State-of-the-art NMT systems are difficult to understand.
For the beginners, I highly recommend this project, which is a simplified version of Opennmt-py.
Though some modules reference to OpenNMT-py, most of the code (80%) is written by myself. With the scripts that I posted, you can even build your own NMT systems and evaluate them on WMT 2018 datasets.
(I implemented it with Pytorch 0.4. ) Python version >= 3.6 (recommended) Pytorch version >= 0.4 (recommended)

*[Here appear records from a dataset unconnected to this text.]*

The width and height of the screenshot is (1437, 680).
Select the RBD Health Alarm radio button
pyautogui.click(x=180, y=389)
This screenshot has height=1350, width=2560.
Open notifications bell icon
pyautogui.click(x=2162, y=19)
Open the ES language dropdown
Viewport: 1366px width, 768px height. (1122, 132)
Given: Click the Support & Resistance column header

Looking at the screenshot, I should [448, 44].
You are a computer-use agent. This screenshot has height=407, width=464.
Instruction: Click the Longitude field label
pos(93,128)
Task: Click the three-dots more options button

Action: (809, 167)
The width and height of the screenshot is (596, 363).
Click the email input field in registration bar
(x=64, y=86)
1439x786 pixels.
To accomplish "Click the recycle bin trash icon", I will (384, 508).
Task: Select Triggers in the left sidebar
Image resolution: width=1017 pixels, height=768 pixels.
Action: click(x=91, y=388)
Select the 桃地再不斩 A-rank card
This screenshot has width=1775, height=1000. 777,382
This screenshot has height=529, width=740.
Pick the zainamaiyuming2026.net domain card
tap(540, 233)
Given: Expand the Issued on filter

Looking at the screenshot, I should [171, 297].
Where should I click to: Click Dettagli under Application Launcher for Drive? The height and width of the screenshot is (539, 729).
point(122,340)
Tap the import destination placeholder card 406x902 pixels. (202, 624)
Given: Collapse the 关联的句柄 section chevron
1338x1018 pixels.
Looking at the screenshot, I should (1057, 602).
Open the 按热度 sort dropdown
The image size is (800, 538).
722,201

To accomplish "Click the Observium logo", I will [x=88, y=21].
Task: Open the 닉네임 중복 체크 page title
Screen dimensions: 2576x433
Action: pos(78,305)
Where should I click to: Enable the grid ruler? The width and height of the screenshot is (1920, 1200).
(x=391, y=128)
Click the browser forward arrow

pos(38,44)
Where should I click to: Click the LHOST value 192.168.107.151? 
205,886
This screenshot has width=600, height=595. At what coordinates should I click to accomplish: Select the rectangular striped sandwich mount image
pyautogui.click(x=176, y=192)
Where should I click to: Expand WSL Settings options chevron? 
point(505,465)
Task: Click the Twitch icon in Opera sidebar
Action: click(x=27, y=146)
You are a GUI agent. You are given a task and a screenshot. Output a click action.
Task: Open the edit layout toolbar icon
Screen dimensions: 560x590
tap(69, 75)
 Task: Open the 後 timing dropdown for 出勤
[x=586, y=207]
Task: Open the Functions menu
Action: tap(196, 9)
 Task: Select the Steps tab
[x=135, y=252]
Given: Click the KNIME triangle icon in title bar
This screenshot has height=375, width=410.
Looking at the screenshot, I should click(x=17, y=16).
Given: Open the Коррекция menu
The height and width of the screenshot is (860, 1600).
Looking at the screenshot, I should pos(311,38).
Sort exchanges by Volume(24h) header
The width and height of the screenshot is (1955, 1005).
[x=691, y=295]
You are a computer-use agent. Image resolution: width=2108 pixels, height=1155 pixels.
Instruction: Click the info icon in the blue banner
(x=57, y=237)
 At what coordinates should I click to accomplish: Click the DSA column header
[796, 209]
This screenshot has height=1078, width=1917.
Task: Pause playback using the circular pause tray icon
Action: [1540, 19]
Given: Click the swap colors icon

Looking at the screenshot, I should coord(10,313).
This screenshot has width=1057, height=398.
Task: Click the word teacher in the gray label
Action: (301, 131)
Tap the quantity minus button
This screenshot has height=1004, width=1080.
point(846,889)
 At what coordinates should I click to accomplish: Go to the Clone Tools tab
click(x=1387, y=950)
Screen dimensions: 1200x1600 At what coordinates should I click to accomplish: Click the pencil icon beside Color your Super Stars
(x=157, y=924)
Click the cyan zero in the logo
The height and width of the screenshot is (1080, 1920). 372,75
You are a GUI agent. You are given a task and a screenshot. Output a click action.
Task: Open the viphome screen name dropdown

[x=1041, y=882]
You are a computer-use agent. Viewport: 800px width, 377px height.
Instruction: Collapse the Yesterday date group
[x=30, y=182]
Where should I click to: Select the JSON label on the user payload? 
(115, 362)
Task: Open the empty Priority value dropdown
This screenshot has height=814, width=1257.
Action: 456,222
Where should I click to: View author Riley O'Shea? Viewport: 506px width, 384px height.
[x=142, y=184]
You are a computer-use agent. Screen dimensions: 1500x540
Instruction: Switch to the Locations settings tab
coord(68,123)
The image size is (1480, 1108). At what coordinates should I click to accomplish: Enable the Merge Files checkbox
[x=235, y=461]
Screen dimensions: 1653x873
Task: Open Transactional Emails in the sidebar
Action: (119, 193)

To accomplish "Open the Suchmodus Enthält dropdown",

For training, please use a Moses-style configuration file to specify paths and hyper-parameters.
python train.py --config config/nmt.ini
For translation,
python translate.py --config config/nmt.ini --checkpoint {pretrained_model.pt} -v
A known bug is that beam_search does not support batch decoding: when using beam_search = True, you need to set test_batch_size=1 to make the output correct.
For monotonic decoding (without beam_search), you can use any number for test_batch_size.
-
LSTM:
SGD 1.0 learning_rate_decay as 0.9 (recommended)
-
GRU:
Adam 1e-4 max_grad_norm = 5 (recommended)
-
Transformer:
Adam 1e-4, grad_accum_count = 4~5, label_smoothing=0.1 (recommended)
-
Vaswani, Ashish, et al. "Attention is all you need." Advances in Neural Information Processing Systems. 2017
-
Luong, Minh-Thang, Hieu Pham, and Christopher D. Manning. "Effective approaches to attention-based neural machine translation." arXiv preprint arXiv:1508.04025 (2015).
-
Bahdanau, Dzmitry, Kyunghyun Cho, and Yoshua Bengio. "Neural machine translation by jointly learning to align and translate." arXiv preprint arXiv:1409.0473 (2014).